NEW YORK (CNN/Money) -
If the unemployment rate stays at current levels until the election, President Bush stands a much better chance at winning another four years in the White House, a job placement firm reported Monday.
In 10 of the last 14 elections, with some exceptions, the incumbent has been re-elected 71 percent of the time when the unemployment rate dropped below 5.6 percent from August until the election in November, according to Challenger, Gray, & Christmas.
The unemployment rate sank to 5.5 percent in July, even as hiring by employers slowed significantly.
"The economy is always an important issue in voters' minds, especially as it relates to the job market," CEO John Challenger said in a statement. "Most Americans do not pay much attention to gross domestic product growth, the strength of the dollar, inflation or other economic indicators."
People's perceptions about the strength of the economy come "almost exclusively" from whether they and their friends and neighbors can find work, he added.
But if unemployment averaged 5.6 percent or above from August to October, the challenging party took over, the firm said.
While most Americans watch the unemployment rate, that's not the most closely watched indicator of the health of the job market for many economists and investors.
Economists and many policy-makers traditionally pay more attention to payroll figures, compiled by the Labor Department in a separate survey of businesses, that show whether companies are adding or subtracting jobs.
The department's unemployment rate, generated from its survey of households, can fluctuate at times as people who were previously discouraged re-enter the work force.

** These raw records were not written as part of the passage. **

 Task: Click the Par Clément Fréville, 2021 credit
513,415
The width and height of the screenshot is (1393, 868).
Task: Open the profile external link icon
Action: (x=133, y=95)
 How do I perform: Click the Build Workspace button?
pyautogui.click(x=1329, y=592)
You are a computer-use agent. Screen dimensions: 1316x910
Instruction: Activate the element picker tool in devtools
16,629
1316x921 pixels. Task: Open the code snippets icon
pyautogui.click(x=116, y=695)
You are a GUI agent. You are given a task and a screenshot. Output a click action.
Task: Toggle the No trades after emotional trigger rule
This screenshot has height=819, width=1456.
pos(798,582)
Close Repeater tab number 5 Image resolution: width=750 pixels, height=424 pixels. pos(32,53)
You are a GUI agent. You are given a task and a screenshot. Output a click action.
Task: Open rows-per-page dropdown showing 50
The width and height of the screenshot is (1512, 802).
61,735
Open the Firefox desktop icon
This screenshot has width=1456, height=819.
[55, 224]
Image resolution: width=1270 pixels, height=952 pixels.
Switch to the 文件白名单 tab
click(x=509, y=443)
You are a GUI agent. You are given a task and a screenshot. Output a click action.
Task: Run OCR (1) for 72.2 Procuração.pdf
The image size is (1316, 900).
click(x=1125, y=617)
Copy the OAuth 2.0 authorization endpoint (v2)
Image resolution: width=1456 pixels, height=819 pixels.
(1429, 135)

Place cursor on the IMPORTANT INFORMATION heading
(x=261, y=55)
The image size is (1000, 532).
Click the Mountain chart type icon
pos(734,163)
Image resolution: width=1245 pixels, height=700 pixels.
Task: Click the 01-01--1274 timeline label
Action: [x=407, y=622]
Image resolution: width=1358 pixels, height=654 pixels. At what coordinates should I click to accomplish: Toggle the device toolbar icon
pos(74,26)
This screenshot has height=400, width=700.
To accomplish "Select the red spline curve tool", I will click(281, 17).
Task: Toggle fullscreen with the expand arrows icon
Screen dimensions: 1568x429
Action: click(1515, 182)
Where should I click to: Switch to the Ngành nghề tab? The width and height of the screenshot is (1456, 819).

That can tend to push the rate higher. Conversely, people sometimes take part-time jobs until they find full-time work, which can pull the rate lower, even in a relatively sluggish labor market.
After a prolonged period of weakness, payroll growth surged for three months last spring, but then slowed sharply in June and July, coming in well below economists' forecasts.
Another reading is due this Friday when the Labor Department reports on August payrolls and unemployment. That'll be the next to last job report before the Nov. 2 election.